Les élus sont davantage mobilisés pour les dossiers sensibles. Se pose alors le problème du chef d'entreprise qui n'alerte pas rapidement les pouvoirs publics. Si les outils de détection que j'évoquais n'ont pas été actionnés ou n'ont rien révélé – s'il n'y a pas eu par exemple une augmentation significative du chômage partiel ou des retards de paiement traduisant une grande tension de trésorerie –, on peut être confronté au cas où un dossier significatif soulève tout à coup une difficulté. Il en a été ainsi pour le groupe Doux, dont la gravité de la situation n'avait pas été anticipée l'an dernier de manière tout à fait satisfaisante. Le système comporte donc des failles, notamment lorsque le chef d'entreprise ne joue pas le jeu d'une relation constructive avec les pouvoirs publics. En l'occurrence, on est allé très vite, alors que le Gouvernement avait changé et que le groupe avait fait l'objet d'une mesure de redressement judiciaire.

La relation avec les élus et les collectivités territoriales est très bonne en Bretagne. Il existe des liens étroits et constants avec le conseil régional pour analyser les moyens d'action tendant à accompagner l'entreprise et à éviter une difficulté ou une mesure de sauvegarde de l'emploi : cette démarche est systématique pour les dossiers sensibles, que ce soit au niveau du département, avec le conseil général, ou au niveau régional, voire aux deux, selon la nature des sujets. Cela fonctionne très bien.

Quand un dossier a été signalé, la liaison avec le commissaire au redressement productif, les différents services de l'État et ceux actionnés de manière un peu plus lointaine comme la Banque publique d'investissement (BPI) ou d'autres mécanismes tendant à faciliter des solutions administratives ou autres, est bien activée. Il en est de même avec les maisons de l'emploi ou d'autres structures de ce type.

S'agissant du volet curatif, quand il faut gérer des mesures de licenciements, surtout dans des groupes importants – plus de 1 000 salariés – et lorsque ces mesures peuvent avoir un impact substantiel sur le bassin d'emploi, notre dispositif révèle certaines faiblesses pour appliquer les règles régissant le PSE ou le contrat de sécurisation professionnelle (CSP).

Dans le cas d'un redressement judiciaire, la préparation du mécanisme de PSE n'est pas suffisamment prise en charge par les services de l'État et les collectivités territoriales. Une meilleure anticipation serait nécessaire, de façon à essayer de faciliter la coordination entre le volet territorial et le volet emploi. On voit bien que la démarche d'une revitalisation du territoire et celle de l'accompagnement des salariés ne se recoupent pas toujours. Celles-ci ont deux logiques différentes : l'une tend à accompagner l'effet sur un territoire donné d'une fermeture d'entreprise ou de licenciements collectifs ; l'autre consiste à gérer, avec un calendrier juridique, des comités d'entreprise. Il faut par ailleurs articuler les outils du PSE ou du CSP pour la formation, la mobilité ou les conjoints.

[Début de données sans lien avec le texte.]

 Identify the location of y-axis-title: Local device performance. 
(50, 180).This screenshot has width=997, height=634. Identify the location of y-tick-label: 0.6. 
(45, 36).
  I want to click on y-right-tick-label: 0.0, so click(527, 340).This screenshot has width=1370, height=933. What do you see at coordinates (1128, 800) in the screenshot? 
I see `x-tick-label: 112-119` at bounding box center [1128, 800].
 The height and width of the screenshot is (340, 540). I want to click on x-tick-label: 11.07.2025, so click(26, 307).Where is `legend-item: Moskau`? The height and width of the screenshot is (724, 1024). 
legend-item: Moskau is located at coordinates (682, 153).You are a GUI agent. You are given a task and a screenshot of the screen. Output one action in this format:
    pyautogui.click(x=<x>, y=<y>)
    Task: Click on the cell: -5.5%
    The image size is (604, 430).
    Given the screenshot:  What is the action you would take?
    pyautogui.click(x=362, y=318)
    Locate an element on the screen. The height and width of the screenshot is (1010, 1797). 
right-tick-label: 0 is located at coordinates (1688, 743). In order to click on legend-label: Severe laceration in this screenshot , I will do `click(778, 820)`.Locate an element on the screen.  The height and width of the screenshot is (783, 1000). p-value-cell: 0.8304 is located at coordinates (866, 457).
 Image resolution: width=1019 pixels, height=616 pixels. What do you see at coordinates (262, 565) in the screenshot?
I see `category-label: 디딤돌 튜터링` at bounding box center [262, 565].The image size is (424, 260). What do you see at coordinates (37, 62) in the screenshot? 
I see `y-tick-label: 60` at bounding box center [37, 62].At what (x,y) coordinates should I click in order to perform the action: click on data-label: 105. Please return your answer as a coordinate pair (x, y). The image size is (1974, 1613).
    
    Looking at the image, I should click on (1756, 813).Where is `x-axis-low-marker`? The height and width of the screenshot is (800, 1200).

On a vu que, dans le comité national de suivi du dossier Doux, qui se tient régulièrement à Rennes – notre région, et au premier chef les départements du Morbihan et du Finistère, étant la plus touchée –, l'administrateur judiciaire mobilisait assez peu les aides du PSE, soit en raison de la lenteur de la remontée des demandes des salariés, soit, surtout, parce que Pôle emploi les traitait dans le cadre du CSP et qu'on ne cherchait pas à optimiser les moyens de financement et à mieux articuler le PSE et le CSP pour trouver la solution la plus favorable au salarié – retour vers l'emploi ou formation.

Dans des cas très difficiles, pendant les 45 jours suivant l'annonce du problème et l'ouverture des négociations internes à l'entreprise, les salariés ont besoin d'un lieu de rencontre – qui n'est plus la cellule de reclassement –, où ils peuvent absorber le choc social que constitue le plan de licenciement. On sent bien – et là encore le cas de Doux est symptomatique, ses salariés ayant été peu formés, et étant depuis longtemps dans l'entreprise – qu'il existe chez certains un obstacle psychologique à se remettre en question. Le fait d'être seul dans cette situation constitue un problème majeur. Il faut donc trouver une formule intermédiaire entre ce qui était autrefois la cellule de reclassement et le dispositif actuel.